Aim of the exercise: Transcribe nothing except the lines below that run from the one with "Given: Open the 'Паспорт гражданина РФ' link" to the one with "Task: Click the connection settings gear icon", ends included, and do not copy any picture.

Data for this exercise:
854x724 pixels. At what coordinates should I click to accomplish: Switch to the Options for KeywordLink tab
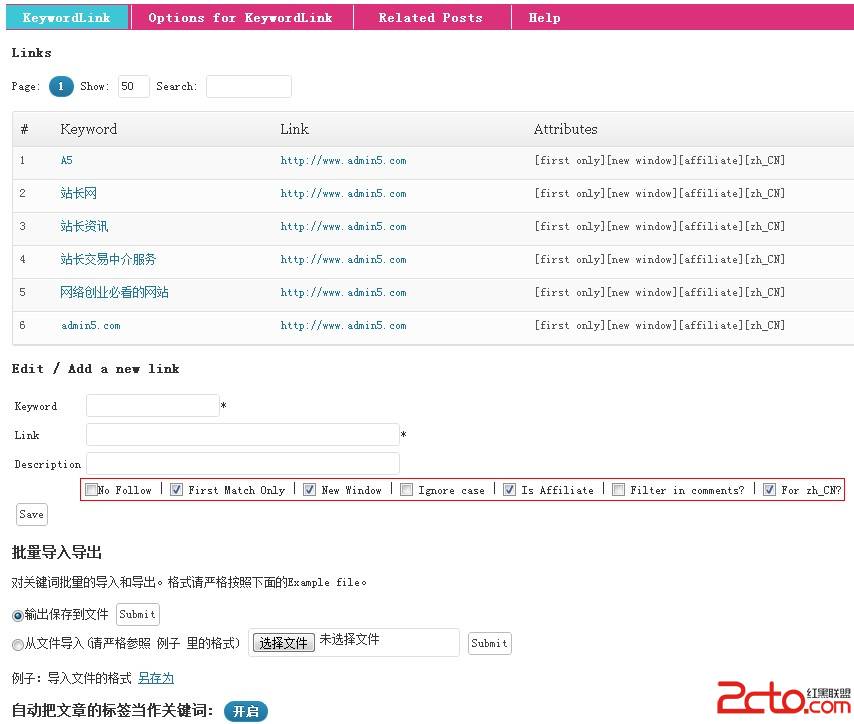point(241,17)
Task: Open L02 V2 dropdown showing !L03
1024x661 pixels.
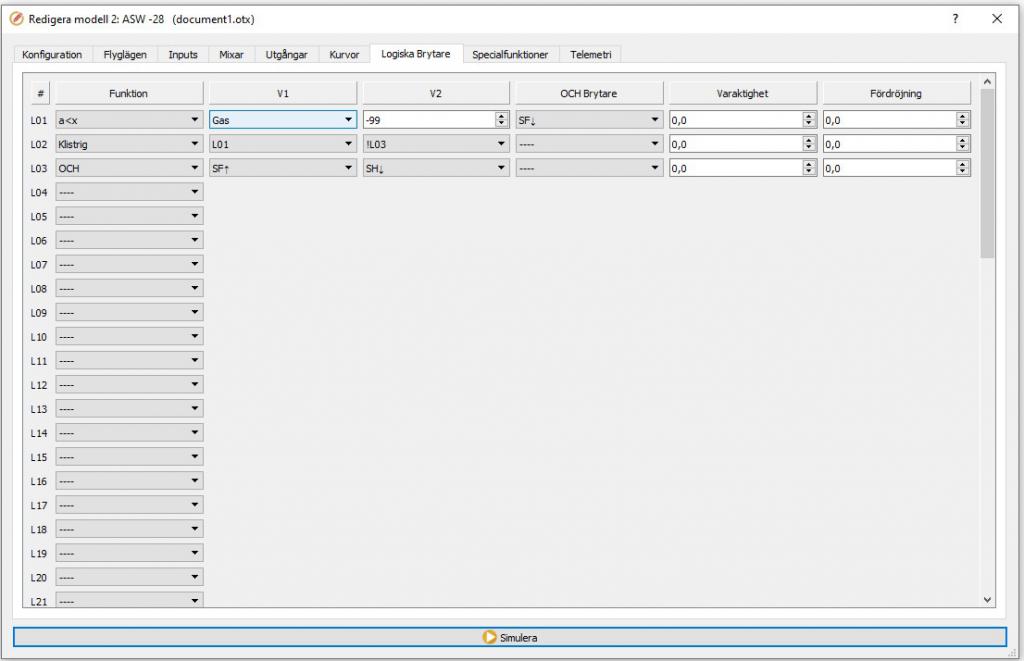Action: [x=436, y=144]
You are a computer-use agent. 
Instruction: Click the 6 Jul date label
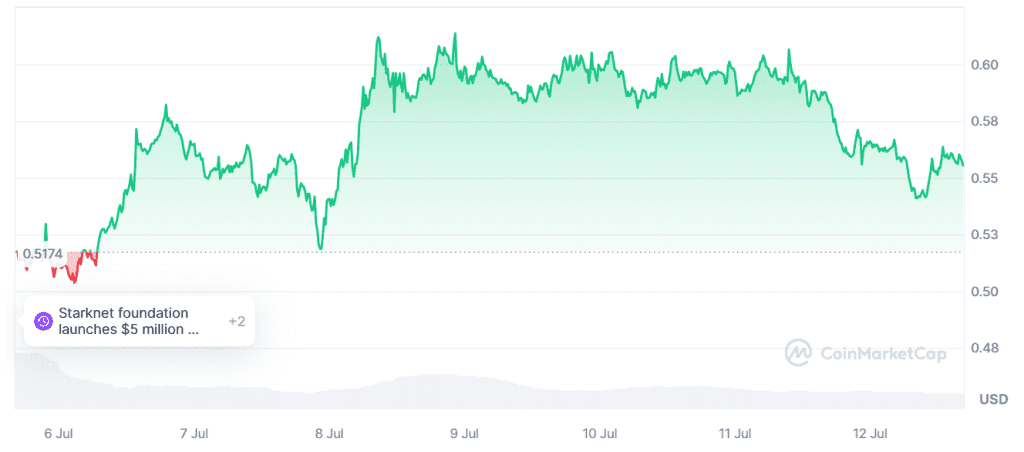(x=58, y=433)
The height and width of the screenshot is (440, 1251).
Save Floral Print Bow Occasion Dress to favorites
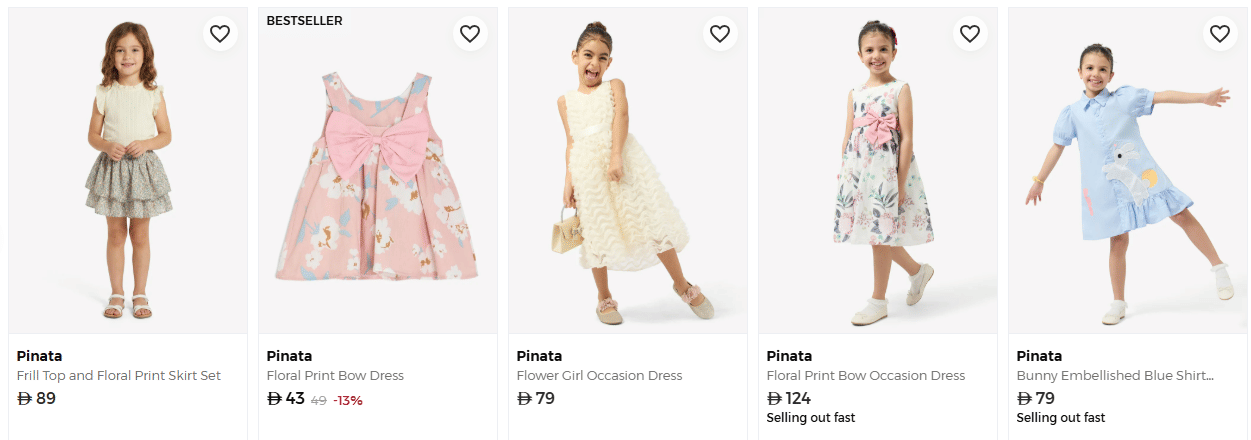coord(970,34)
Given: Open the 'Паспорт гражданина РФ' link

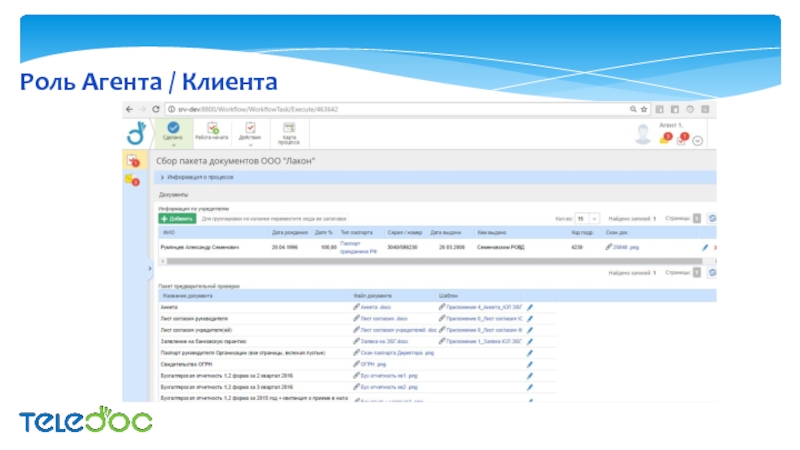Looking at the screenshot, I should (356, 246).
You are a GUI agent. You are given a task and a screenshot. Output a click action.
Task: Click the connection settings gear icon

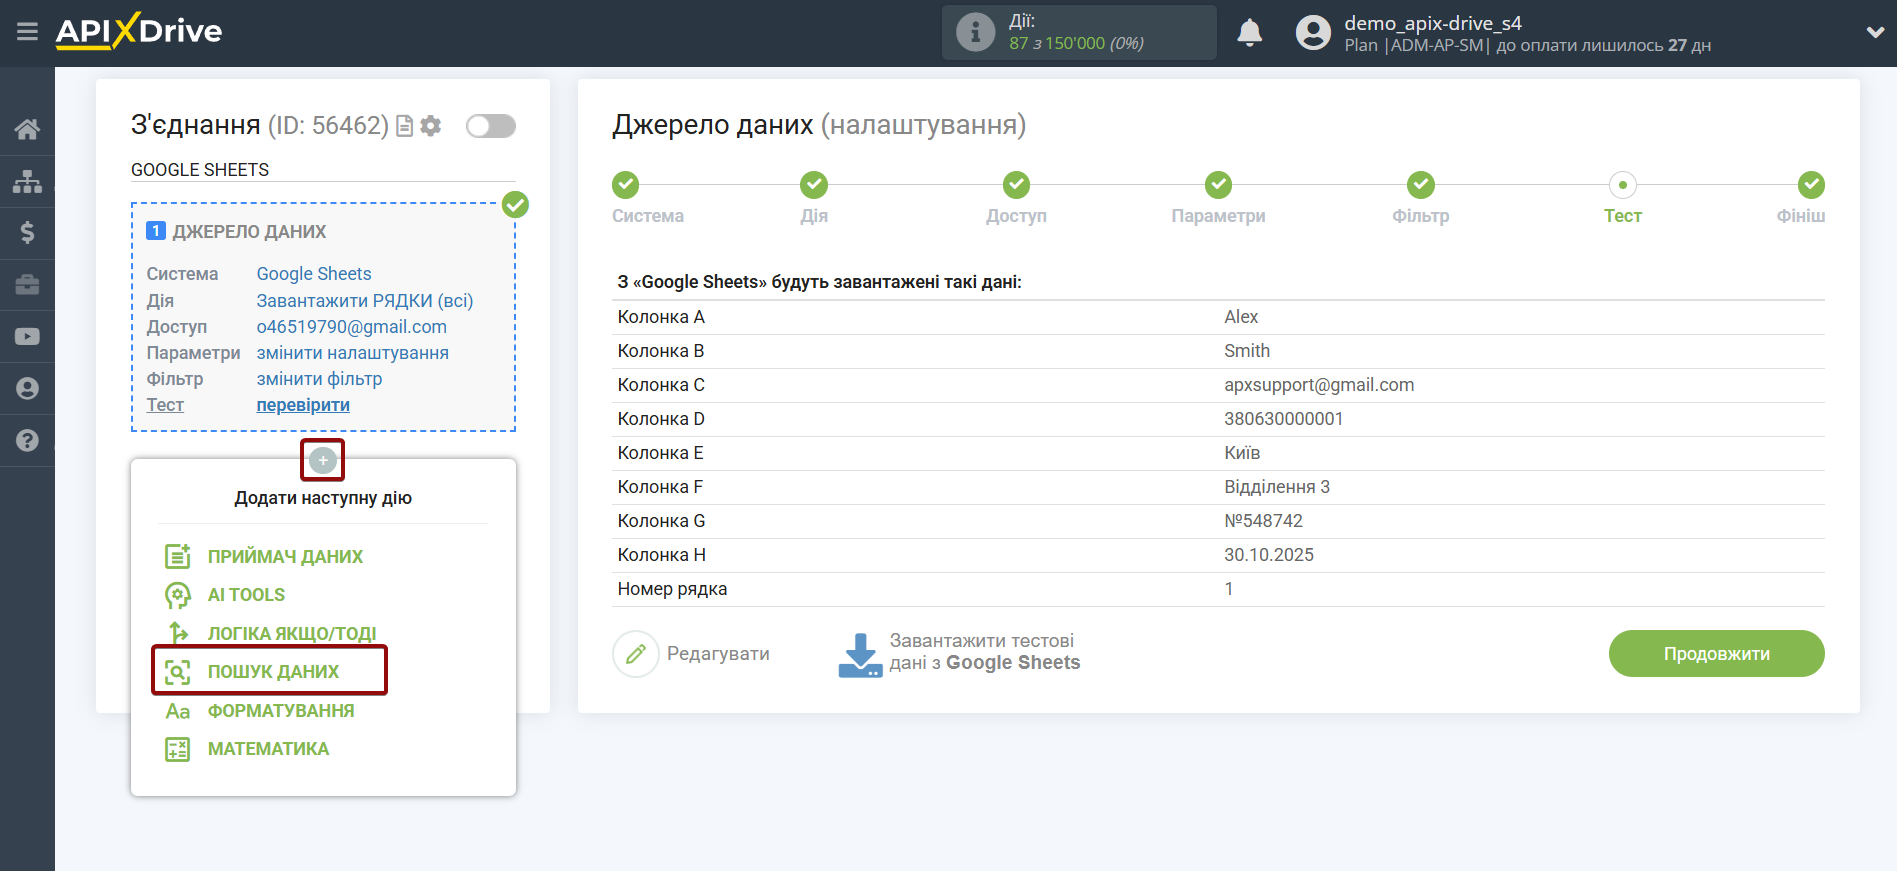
---
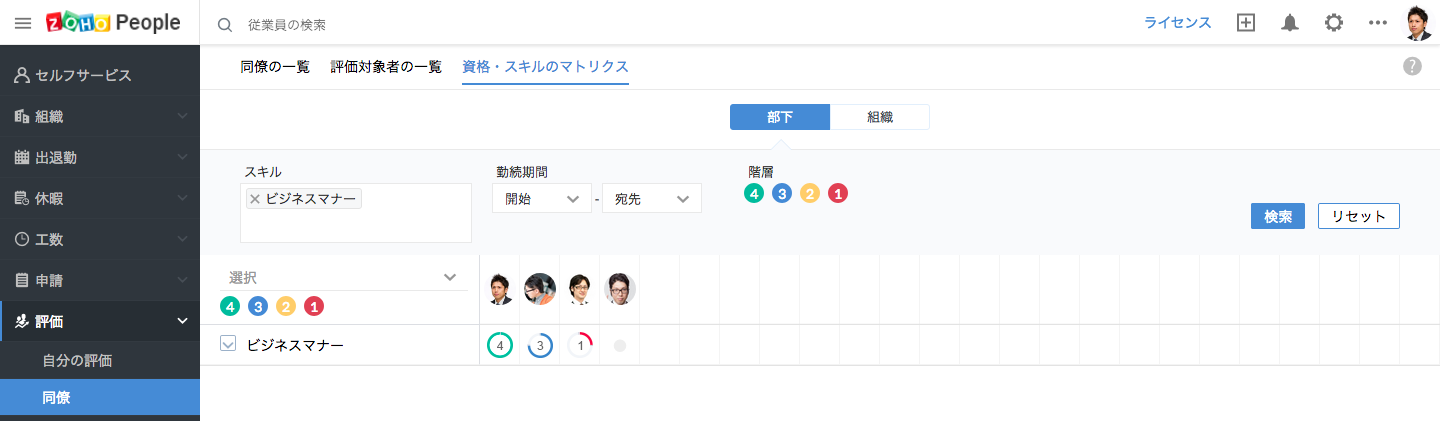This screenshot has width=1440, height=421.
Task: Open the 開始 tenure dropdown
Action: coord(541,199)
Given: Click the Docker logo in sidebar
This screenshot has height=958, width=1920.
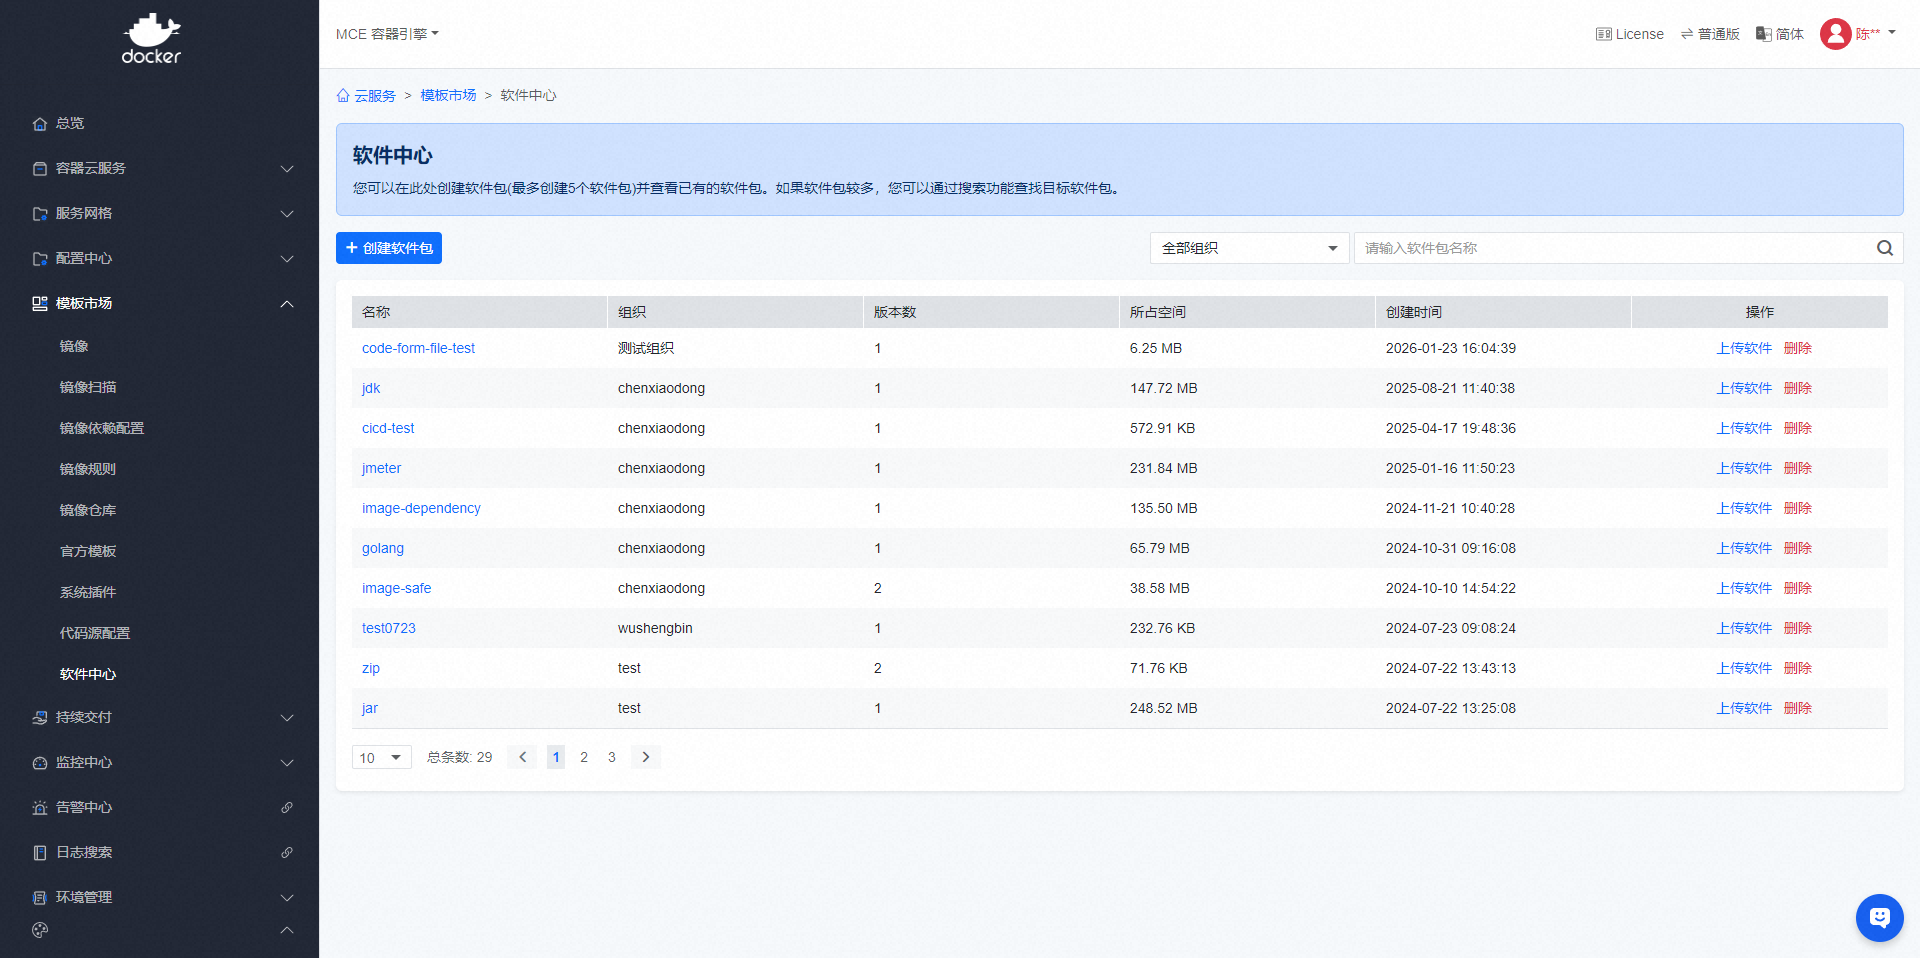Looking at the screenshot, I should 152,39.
--
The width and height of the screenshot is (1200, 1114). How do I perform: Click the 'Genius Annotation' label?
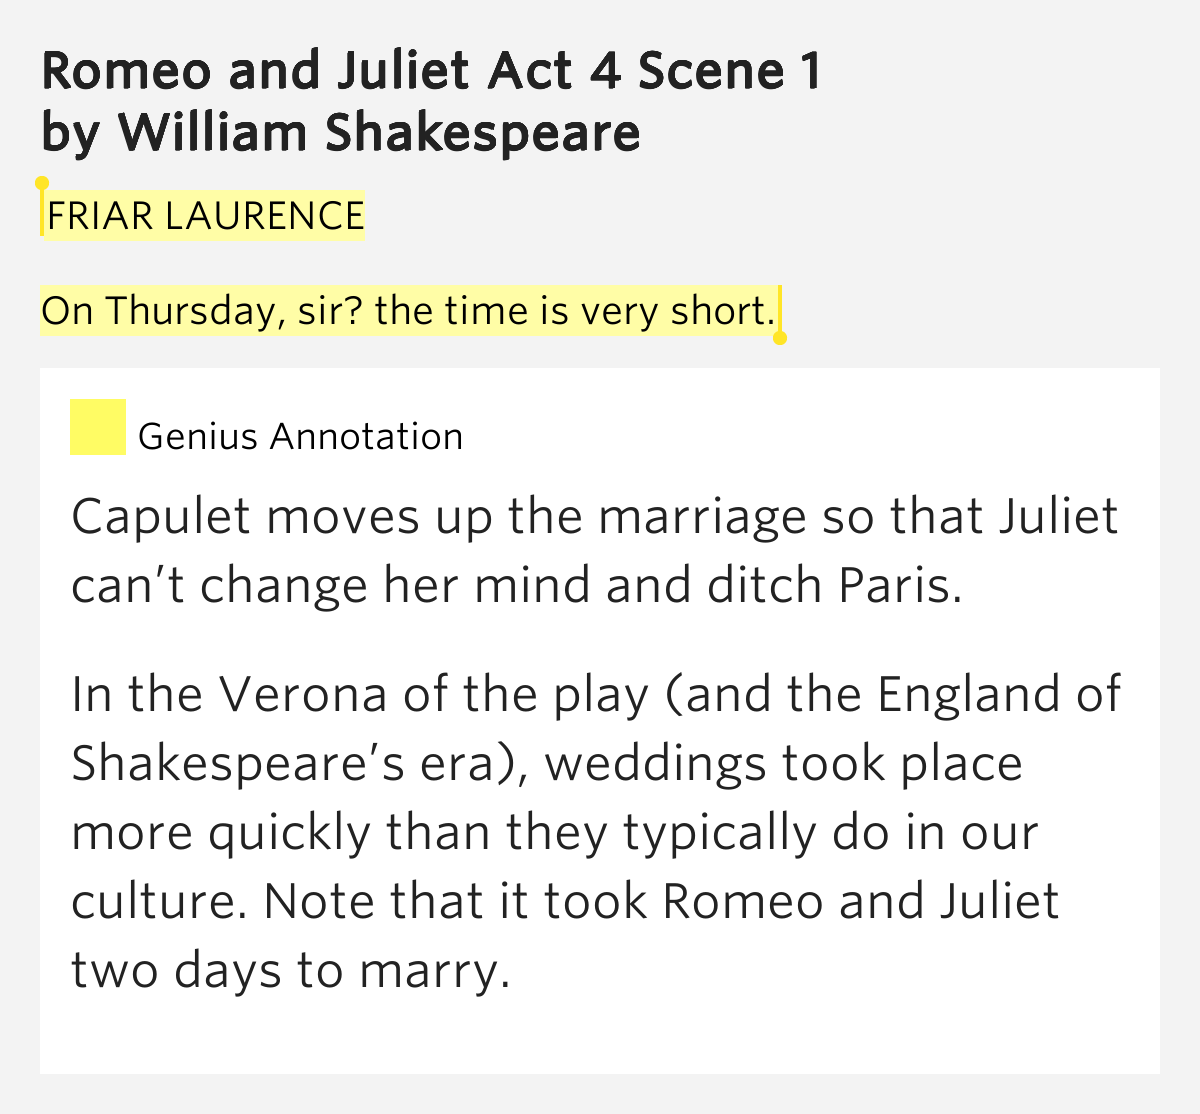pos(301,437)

Output:
Given: Open the 'Паспорт гражданина РФ' link

Looking at the screenshot, I should (356, 246).
You are a GUI agent. You are given a task and a screenshot. Output a click action.
Task: Click the connection settings gear icon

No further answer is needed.